In this assignment, you will both *visualize* data and *analyze* data using linear regression ‘plus plus’. That is, linear regression analysis on a dataset with many predictors which makes use of subset selection or shrinkage methods, and it is tested how well the model fits the data. The assignment is to be worked on in threes or fours, for which you will receive the group division from your lab instructor. You will decide yourself which data you will use, and formulate a research question that you want to answer. Below you will find a step-by-step walk through for the assignment.

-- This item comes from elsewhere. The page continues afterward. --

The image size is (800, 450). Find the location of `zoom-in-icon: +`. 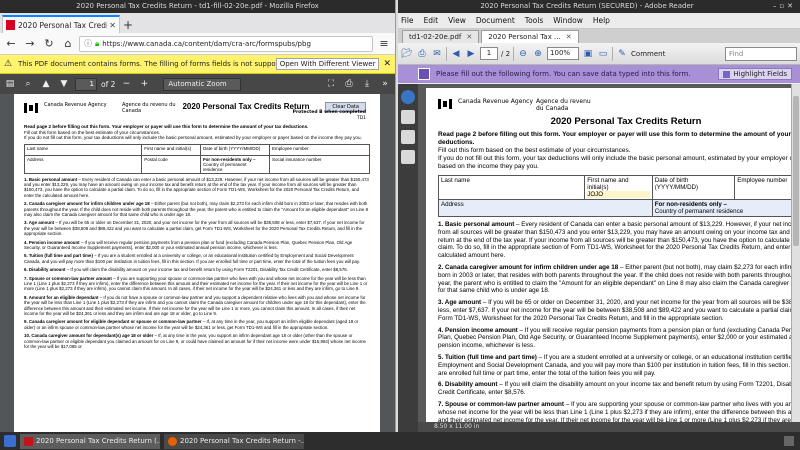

The deadline for handing in Assignment 1 is on Thursday **May 27th before your lab meeting**. The assignment should be emailed to your lab instructor as a zip file, which contains the following:

- a .Rproj file;
- a raw Rmarkdown file (.Rmd);
- a .html compiled Rmarkdown file;
- a folder containing the data you used.

**Step 1:**

Find yourself a suitable data set. The dataset should be

- suitable for linear regression. That is, the dataset should contain a variable or variables that is/are interesting to predict using the other variables in the dataset, and the outcome variable(s) should be on a continuous scale
- call for a data science approach. That is, it makes sense to apply subset selection or shrinkage methods in your analysis.

Suitable datasets can be found for example in/on:

- R packages
- Kaggle
- Our world in data
- The European Social Survey
- …

**Step 2:**

Explore and learn about the structure of your data by constructing visualizations. Select a minimum of 2 and maximum of 3 graphs to illustrate your data in your final report.

**Step 3:**

Based on the content of your data and the visualizations you constructed, formulate 1 research question that you will investigate using linear regression - data science style. That is, in the linear regression, make use of either best subset selection or shrinkage methods (Ridge regression or Lasso). Select the best linear model appropriately. To ensure reproducability of your findings, please make sure to use `set.seed()`

in your `R`

code.

**Step 4:**

Present your results in a R markdown file. In the R markdown file, the visualizations and analysis work that you did are presented in a logical order and are combined with a description of the data, a description of the steps you have taken, the research questions you formulated and your results and conclusions regarding the research question.

In the compiled R markdown file, show both your used R code (that is, include the R code chunks) and the output. Show all your work in the Rmarkdown file, this includes any preprocessing of the used data (e.g., steps you have taken to be able to work with the data).

**Grading**

Your grade will be determined by:

- Originality and fit of the dataset for linear regression with model selection / regularization;
- Quality and appropriateness of the data visualizations;
- Formulation of a fitting and interesting research question;
- Quality of the performed regression analysis and analysis choices made;
- Quality of the interpretation of the model results and drawn conclusions;
- Quality of the
`R`

code; - Overall quality of the report and presentation of the results.